# Given passage
---

Current development and future work

I started this project in July and since the end of September I didn't work a lot on it because I started my first year at the university. I'm not writing code for many hours a day like I did this summer, but I'm designing (mainly on paper and ok KiCAD) a prototype for a custom board. My plan is to use an Azure Sphere SOM (MT3620 presumably) and mount it to a more solid board without needing to use external and removable modules. I also plan to start integrating an LTE module for real-time tracking (yes, now I have a school Microsoft Account on which I can use Azure). Unfortunately the Mikroelektronika OBDII Click doesn't allow to get power from the OBD connector, but the new board will take power directly from it, without the need of an USB charger. This gives an additional benefit: I can use a power management system in order to dramatically cut the power consumption while the engine is off and automatically wake the Azure Sphere SOM when the car's instrument panel is turned on.

 

The last thing I implemented are the status LEDs. The onboard RGB led is very useful. By combining color and a solid/breathing light animation, even without a display, the board can notify you if your car's battery is low, the SD is full or not detected, or if the OBD module can't connect to the ECU. The WLAN LED lights up when a network is connected and it flashes if it can't connect. The APP LED blinks every time a message is sent to the mobile app on your smartphone.

---

# Supplied records

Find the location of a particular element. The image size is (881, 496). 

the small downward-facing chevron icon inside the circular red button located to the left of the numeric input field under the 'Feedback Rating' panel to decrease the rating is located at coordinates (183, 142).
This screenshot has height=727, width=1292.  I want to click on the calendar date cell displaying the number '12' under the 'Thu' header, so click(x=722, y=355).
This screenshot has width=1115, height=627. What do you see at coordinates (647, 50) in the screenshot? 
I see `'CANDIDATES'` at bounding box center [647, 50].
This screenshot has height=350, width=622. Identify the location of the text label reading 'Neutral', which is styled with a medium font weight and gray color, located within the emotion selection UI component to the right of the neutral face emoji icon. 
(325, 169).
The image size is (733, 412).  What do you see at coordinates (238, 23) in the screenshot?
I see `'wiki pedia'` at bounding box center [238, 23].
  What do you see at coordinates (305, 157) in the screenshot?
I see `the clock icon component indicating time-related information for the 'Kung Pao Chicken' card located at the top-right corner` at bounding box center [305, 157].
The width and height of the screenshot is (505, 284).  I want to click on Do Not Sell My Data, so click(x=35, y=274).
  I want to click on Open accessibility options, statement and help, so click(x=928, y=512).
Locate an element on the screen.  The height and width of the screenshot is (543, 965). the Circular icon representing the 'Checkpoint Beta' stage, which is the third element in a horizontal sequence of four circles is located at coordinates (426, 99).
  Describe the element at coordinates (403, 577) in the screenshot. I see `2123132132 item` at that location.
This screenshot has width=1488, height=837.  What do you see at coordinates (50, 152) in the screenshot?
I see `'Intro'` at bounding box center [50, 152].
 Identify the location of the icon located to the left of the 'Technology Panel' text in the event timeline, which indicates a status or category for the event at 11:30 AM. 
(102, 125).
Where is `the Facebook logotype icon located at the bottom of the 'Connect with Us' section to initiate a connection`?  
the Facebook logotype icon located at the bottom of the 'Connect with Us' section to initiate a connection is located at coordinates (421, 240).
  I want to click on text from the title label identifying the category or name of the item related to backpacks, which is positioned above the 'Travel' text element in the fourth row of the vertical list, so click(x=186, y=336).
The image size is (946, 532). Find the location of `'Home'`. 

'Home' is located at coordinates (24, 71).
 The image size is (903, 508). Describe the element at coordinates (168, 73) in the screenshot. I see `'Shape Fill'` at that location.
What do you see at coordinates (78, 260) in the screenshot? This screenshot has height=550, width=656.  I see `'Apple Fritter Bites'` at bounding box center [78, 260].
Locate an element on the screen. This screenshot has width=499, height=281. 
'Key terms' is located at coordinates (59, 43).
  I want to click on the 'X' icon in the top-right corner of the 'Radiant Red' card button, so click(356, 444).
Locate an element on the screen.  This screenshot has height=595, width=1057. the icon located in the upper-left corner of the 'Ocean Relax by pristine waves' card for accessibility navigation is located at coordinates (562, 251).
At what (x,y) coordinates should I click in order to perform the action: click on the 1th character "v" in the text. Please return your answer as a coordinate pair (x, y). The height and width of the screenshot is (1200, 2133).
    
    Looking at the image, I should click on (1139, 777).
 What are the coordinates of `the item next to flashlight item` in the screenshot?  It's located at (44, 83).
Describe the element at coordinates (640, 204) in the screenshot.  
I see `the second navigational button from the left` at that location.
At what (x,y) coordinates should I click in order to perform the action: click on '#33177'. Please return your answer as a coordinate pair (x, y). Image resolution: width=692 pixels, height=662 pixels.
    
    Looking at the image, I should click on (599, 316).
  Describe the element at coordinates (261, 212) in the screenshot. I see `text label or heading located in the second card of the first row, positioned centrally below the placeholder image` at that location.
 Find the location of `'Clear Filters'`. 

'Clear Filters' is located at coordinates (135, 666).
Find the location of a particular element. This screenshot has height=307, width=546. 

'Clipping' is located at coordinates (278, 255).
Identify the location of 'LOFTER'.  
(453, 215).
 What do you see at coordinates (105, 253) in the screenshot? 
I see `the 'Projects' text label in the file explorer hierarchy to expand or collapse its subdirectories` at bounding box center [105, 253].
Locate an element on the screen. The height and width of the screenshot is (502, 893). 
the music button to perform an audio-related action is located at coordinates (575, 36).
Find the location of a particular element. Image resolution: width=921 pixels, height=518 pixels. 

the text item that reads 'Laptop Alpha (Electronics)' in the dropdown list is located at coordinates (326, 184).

---

# Task instructions
Reproduce the entire text about current development and future work, word for word.

# Reply
Current development and future work

I started this project in July and since the end of September I didn't work a lot on it because I started my first year at the university. I'm not writing code for many hours a day like I did this summer, but I'm designing (mainly on paper and ok KiCAD) a prototype for a custom board. My plan is to use an Azure Sphere SOM (MT3620 presumably) and mount it to a more solid board without needing to use external and removable modules. I also plan to start integrating an LTE module for real-time tracking (yes, now I have a school Microsoft Account on which I can use Azure). Unfortunately the Mikroelektronika OBDII Click doesn't allow to get power from the OBD connector, but the new board will take power directly from it, without the need of an USB charger. This gives an additional benefit: I can use a power management system in order to dramatically cut the power consumption while the engine is off and automatically wake the Azure Sphere SOM when the car's instrument panel is turned on.

 

The last thing I implemented are the status LEDs. The onboard RGB led is very useful. By combining color and a solid/breathing light animation, even without a display, the board can notify you if your car's battery is low, the SD is full or not detected, or if the OBD module can't connect to the ECU. The WLAN LED lights up when a network is connected and it flashes if it can't connect. The APP LED blinks every time a message is sent to the mobile app on your smartphone.